- _Objective A_
Reproduce verbatim the passage of the investment commentary below, from "3. Suppose that" to "is enormously generous.".

Most of our short return was generated the oldfashioned way, with diversified bets against overhyped stories told by people to whom you would be ill-advised to lend your bicycle, let along your savings. Shorts worked generally for Bronte in 2015, especially in the back half of the year. Our longs however were problematic. Herbalife was a good stock in 2015 but mostly in the first half of the year – and even then it did not recover its losses from 2014.

Only a few of our longs other than that made money at all. This doesn’t surprise us. Markets started the year expensive and remain expensive. It was hard to make money on longs in 2015. Two things worked in longs and for the most part we did neither of them. These were US stocks where the earnings and particularly revenue momentum continuously surprised on the upside (especially “FANG” stocks) and long European stocks with the currency hedged back to US dollars.

Let’s take them in order. Momentum revenue stocks have worked almost regardless of valuation. FANG – an acronym for Facebook, Amazon, Netflix and Google – have been the standouts, and we had only one small position in Google (a position we have held since 2011). We are not proud to own it even though it has done well – and we have been progressively selling it on the way up. Here is a rough-sort-of-calculation on Facebook and Google which shows how richly valued they are.

1. Global GDP is roughly $77 trillion USD,

2. The highest advertising spend in the world as a proportion of GDP is the USA at about 1.3 percent. Most the rest of the world is below 1% and usually a fair bit below 1%.

3. Suppose that the whole world gets a reasonable developed country level of advertising spend – say 1 percent of GDP. Global spend is 1.0 percent of 77 trillion dollars is 770 billion dollars. This is enormously generous.

4. Suppose – and this is also enormously generous – that Facebook and Google get to be 30 percent of this or $231 billion in advertising spend. (This is over three times current revenue.) 5. Suppose – and this is more reasonable – that having achieved global domination their pre-tax margin is 40 percent. (Google is running about 25 percent these days…) Then the pre-tax earnings would be $92 billion.

- _Objective B_
Shift every coordinate in the answers by 49 and write out again only the entries from the line with "Task: Click the" to the line with "click(x=1502, y=41)", requests included. Leave the pictures out.

- _Excerpted records_
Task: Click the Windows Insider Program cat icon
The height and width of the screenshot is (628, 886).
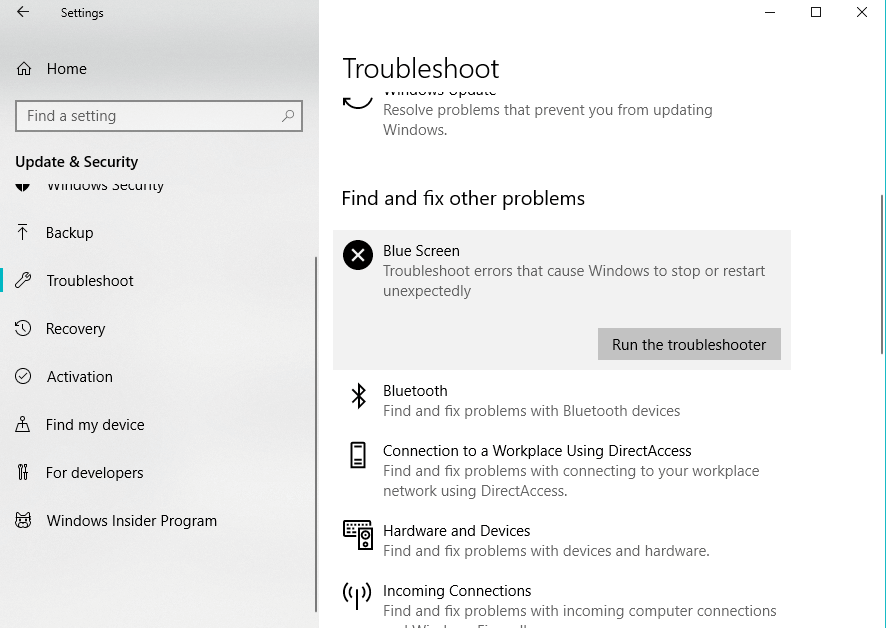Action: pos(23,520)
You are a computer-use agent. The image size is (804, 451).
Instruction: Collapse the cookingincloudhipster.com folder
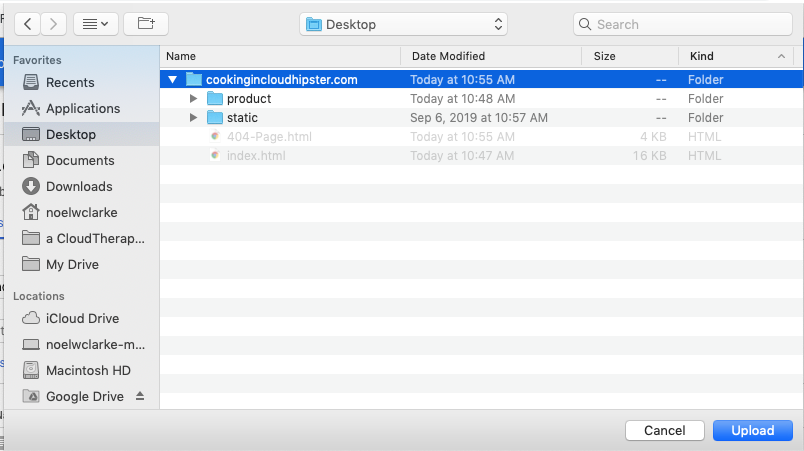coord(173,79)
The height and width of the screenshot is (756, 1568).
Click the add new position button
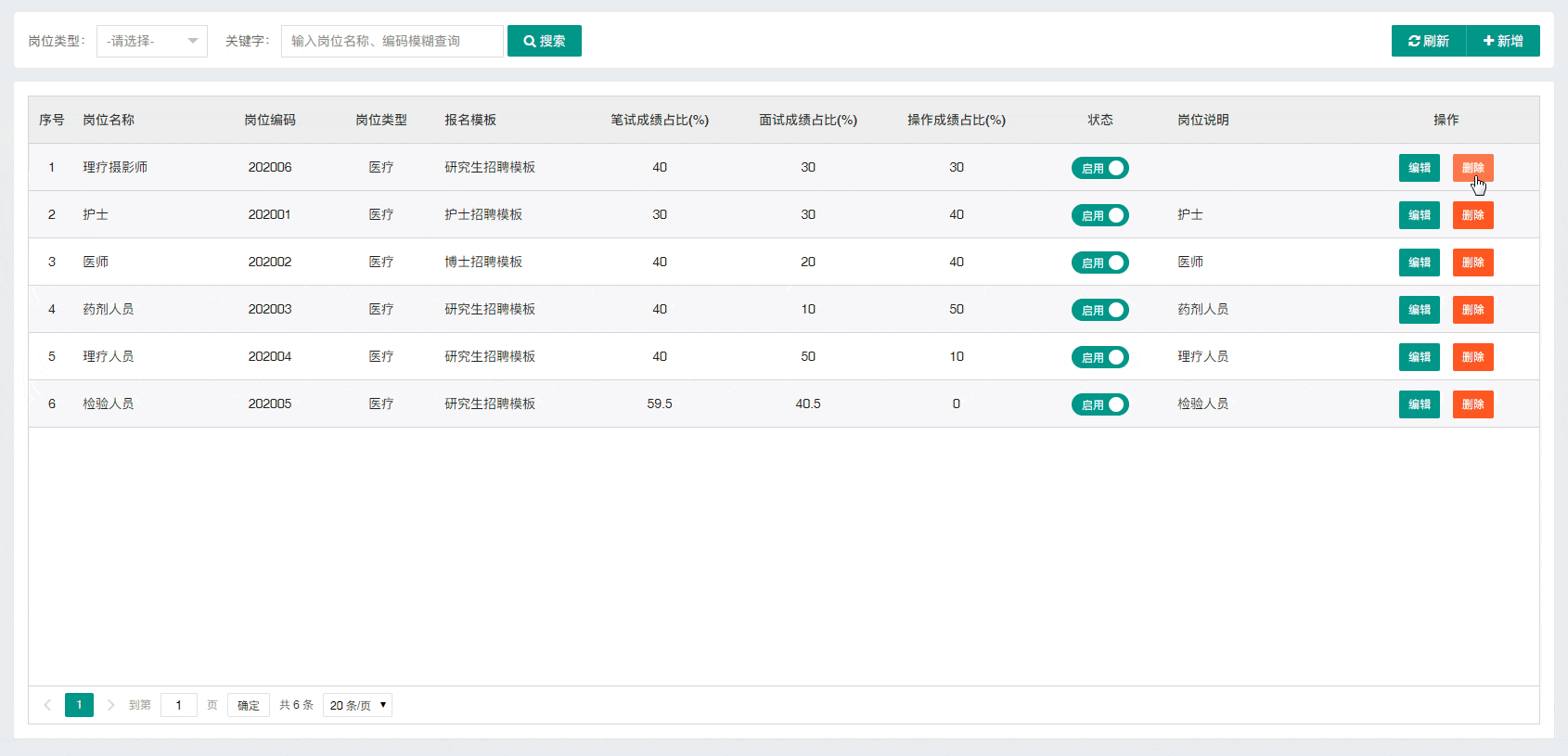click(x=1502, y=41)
==
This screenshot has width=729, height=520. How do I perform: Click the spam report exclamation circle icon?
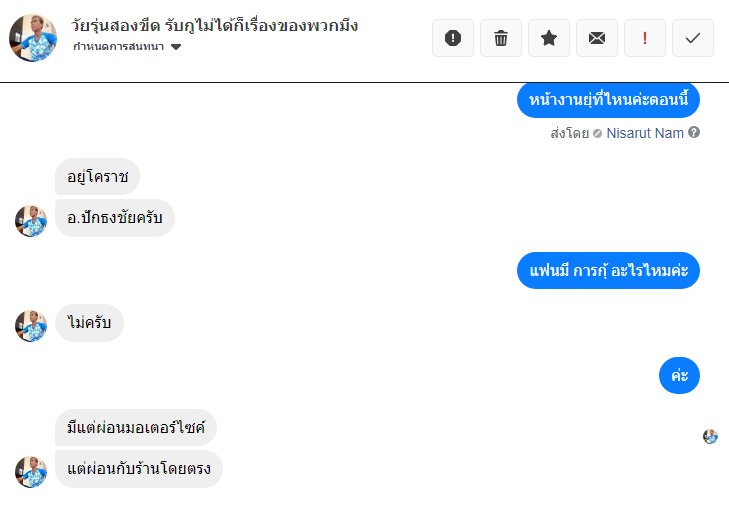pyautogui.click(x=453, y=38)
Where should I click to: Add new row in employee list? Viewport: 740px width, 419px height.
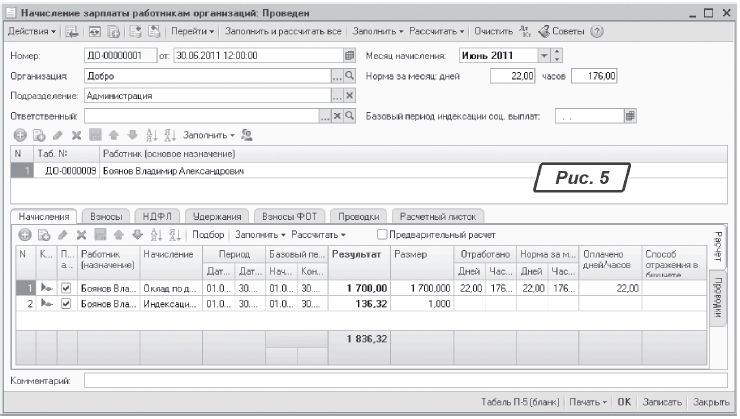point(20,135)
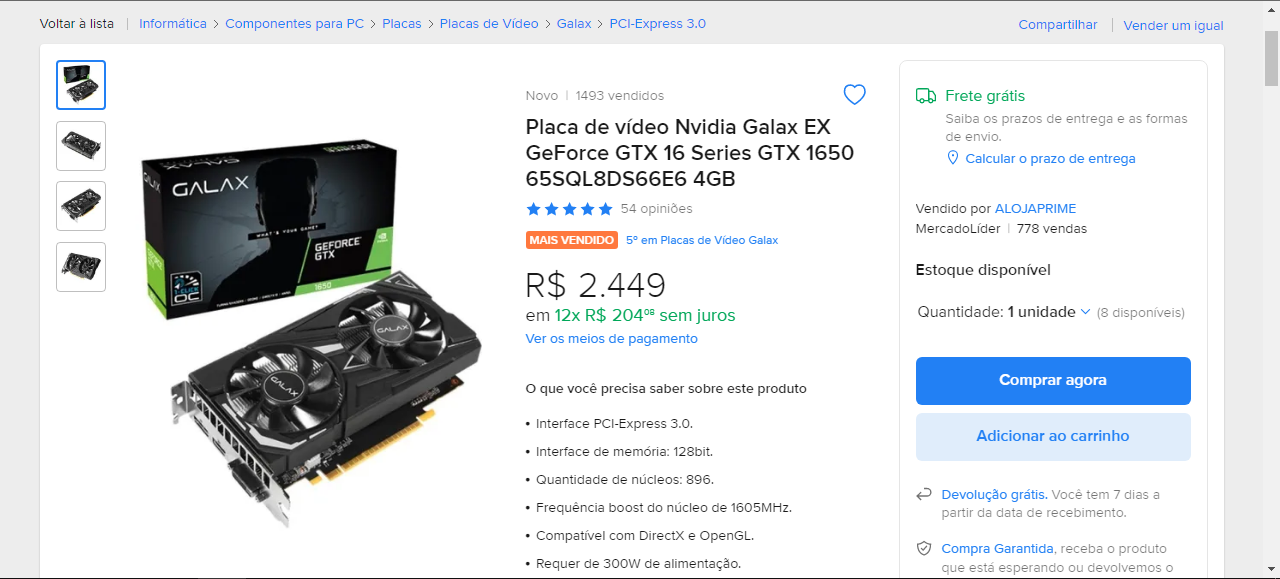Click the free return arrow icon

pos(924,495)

- _Complete output A_
3. Suppose that the whole world gets a reasonable developed country level of advertising spend – say 1 percent of GDP. Global spend is 1.0 percent of 77 trillion dollars is 770 billion dollars. This is enormously generous.

- _Complete output B_
Task: Click the Windows Insider Program cat icon
The height and width of the screenshot is (628, 886).
Action: pos(72,569)
You are a computer-use agent. The image size is (804, 451).
Instruction: Collapse the cookingincloudhipster.com folder
coord(222,128)
The height and width of the screenshot is (756, 1568).
Click the add new position button
click(x=1551, y=90)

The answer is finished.